===== TEXTE À LIRE =====
Une pièce importante !

L’obtention d’un emploi, l’ouverture d’un compte bancaire, le voyage à l’étranger, le vote, l’accès aux soins et à la protection sociale…tous les aspects de la vie moderne exigent qu’on ait une pièce d’identité. Pourtant, plus de 10 millions d’Ivoiriens, dit-on, ont du mal à avoir leur pièce d’identité. Les femmes et les jeunes filles sont touchées par ce phénomène.

Maïga Salimata, lycéenne en classe de terminal, n’a ni sa carte d’élève ni sa carte d’identité. Elle l’aurait égaré après une soirée dansante, clame-t-elle. Quand, un agent de police, lui demande de présenter une pièce, elle est obligée de « parler français » ou « rentrer dans le contexte » pour continuer son chemin avec son chauffeur de taxi qui commence à perdre patience.

Comme elle, chaque nuit, sur le tronçon Angré-Abobo-Belleville, de nombreuses jeunes filles sont la cible privilégiée des policiers qui ne manquent pas au carrefour « Power » et qui les intimident avec leur cargo garé dans le noir loin des yeux des curieux.  

« Vous avez des grands portables et c’est vous qui n’avez jamais de pièces, descendez mademoiselle, vous allez monter dans le véhicule. On vous envoie au district. », lance un policier de Crs à une jeune dame bien habillée avec une coiffure apparemment onéreuse. Cette phrase, pour ceux qui empruntent chaque nuit cette voie, ils ont dû l’entendre mille et une fois.
=====
SÉRIE DE TÂCHES:
A. Résumez en deux phrases le texte sur les pièces d'identité.
B. Poursuivez le texte sur les pièces d'identité après sa dernière phrase.
===== DONNÉES FOURNIES =====
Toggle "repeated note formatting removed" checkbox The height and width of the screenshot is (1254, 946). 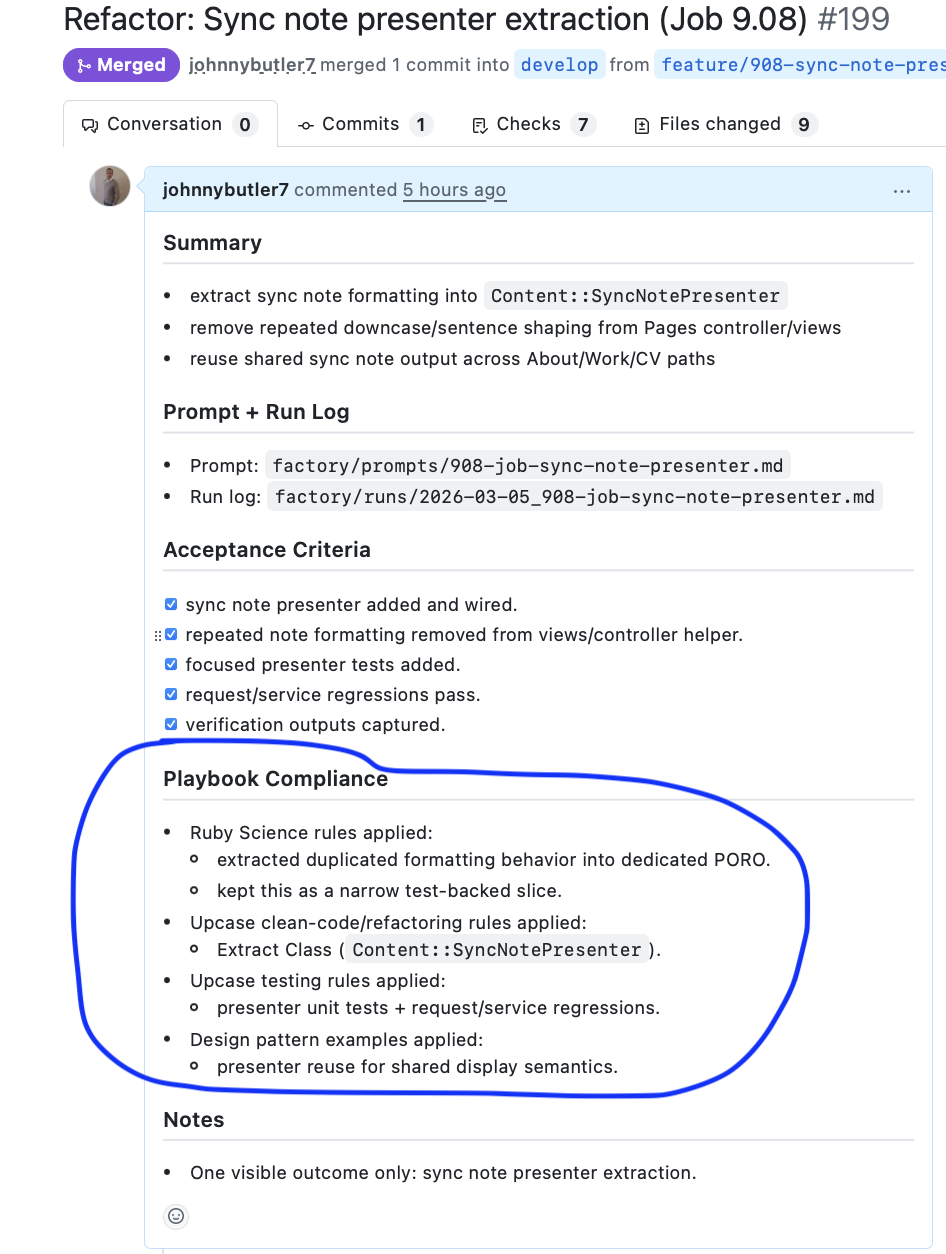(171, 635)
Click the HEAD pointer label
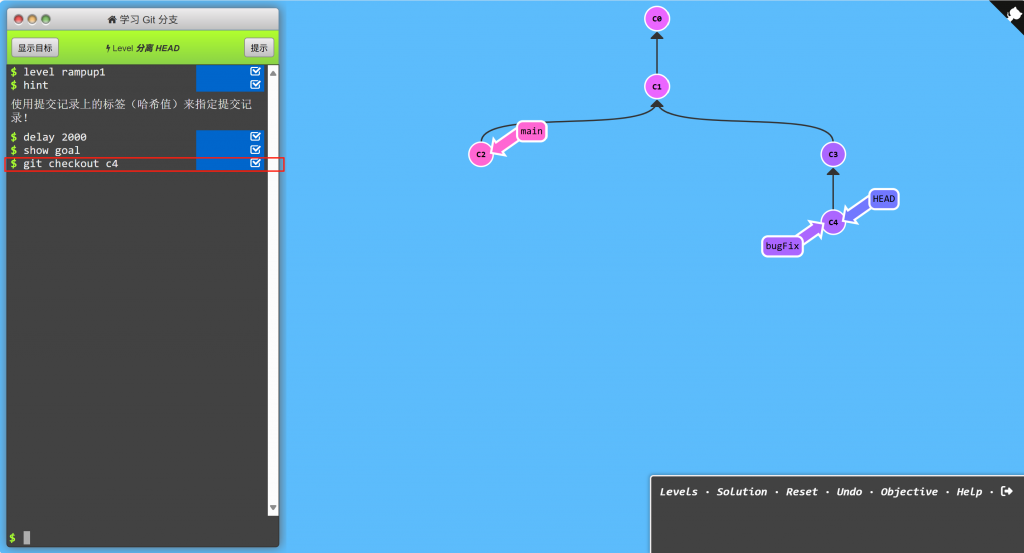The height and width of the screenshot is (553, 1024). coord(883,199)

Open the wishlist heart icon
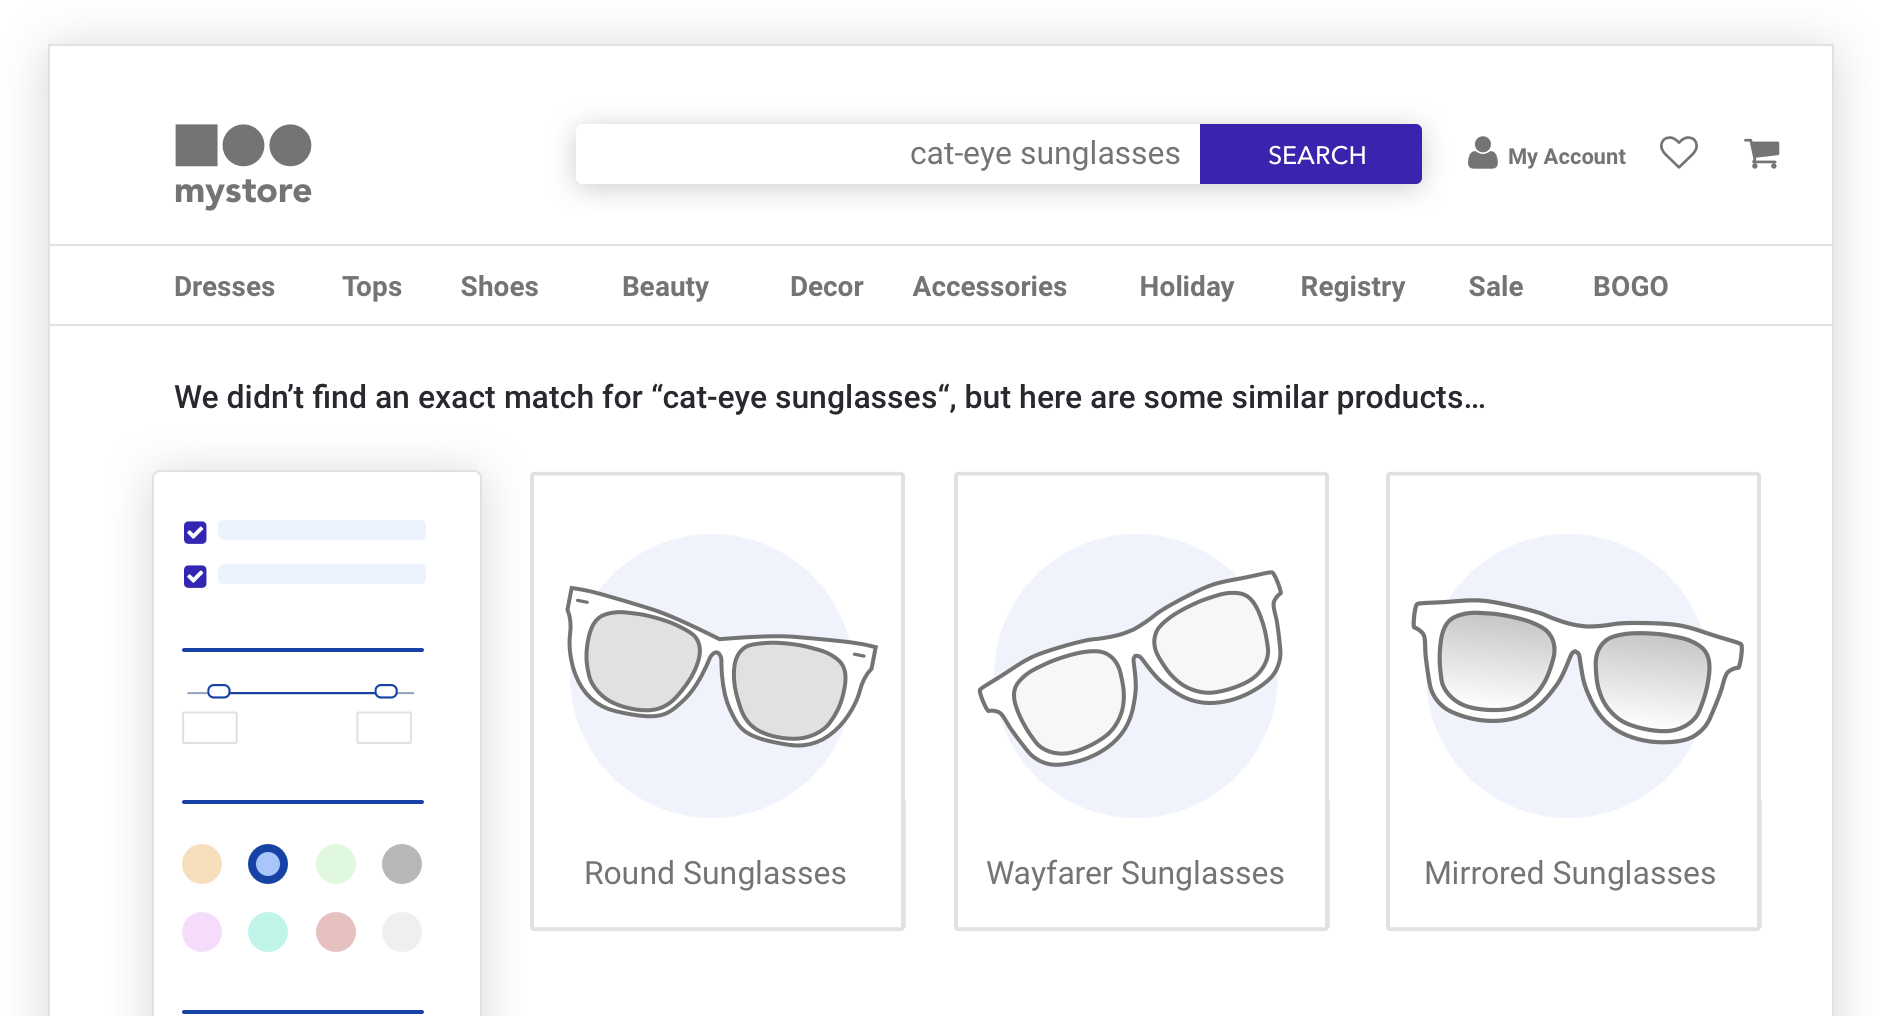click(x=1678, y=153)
=====
RÉPONSES RÉDIGÉES:
A. Tous les aspects de la vie moderne exigent une pièce d'identité, pourtant plus de 10 millions d'Ivoiriens, dit-on, ont du mal à en obtenir une, et les femmes et les jeunes filles sont touchées par ce phénomène. Chaque nuit, sur le tronçon Angré-Abobo-Belleville, de nombreuses jeunes filles sans pièce, comme la lycéenne Maïga Salimata, sont la cible privilégiée des policiers du carrefour « Power », qui les intimident.

B.
« Si j’avais le choix, je refuserais d’emprunter le même taxi que les jeunes filles les nuits. Elles n’ont presque jamais de pièces pour être identifiées. Et cela nous retarde chaque fois », raconte Claude Guimi, un vendeur. Même son de cloche pour Mamadou Konaté, un chauffeur de taxi. « Avec les filles c’est difficile. Je suis obligé de leur demander si elles ont leur Cni avant de monter dans mon véhicule. Sinon, je suis sûr de perdre le temps avec les policiers », fulmine-t-il avant d’ajouter qu’elles « ont des grands portables, des mèches qui coûtent chères… mais, elles n’ont jamais 5000 Fcfa pour faire ce document important ».   

45 % des femmes adultes, ne possèdent pas de carte nationale d’identité

Selon des statistiques, 45 % des femmes adultes, ne possèdent pas de carte nationale d’identité ou autre document similaire. Les causes évoquées officiellement sont, entre autres, la pauvreté et les difficultés. On peut y ajouter la négligence. « Les 2 milles ou 3 milles que vous payez chaque fois-là, si vous calculez ça, vous allez vous précipiter pour aller faire votre carte d’identité », reproche, en colère, M. Sahi.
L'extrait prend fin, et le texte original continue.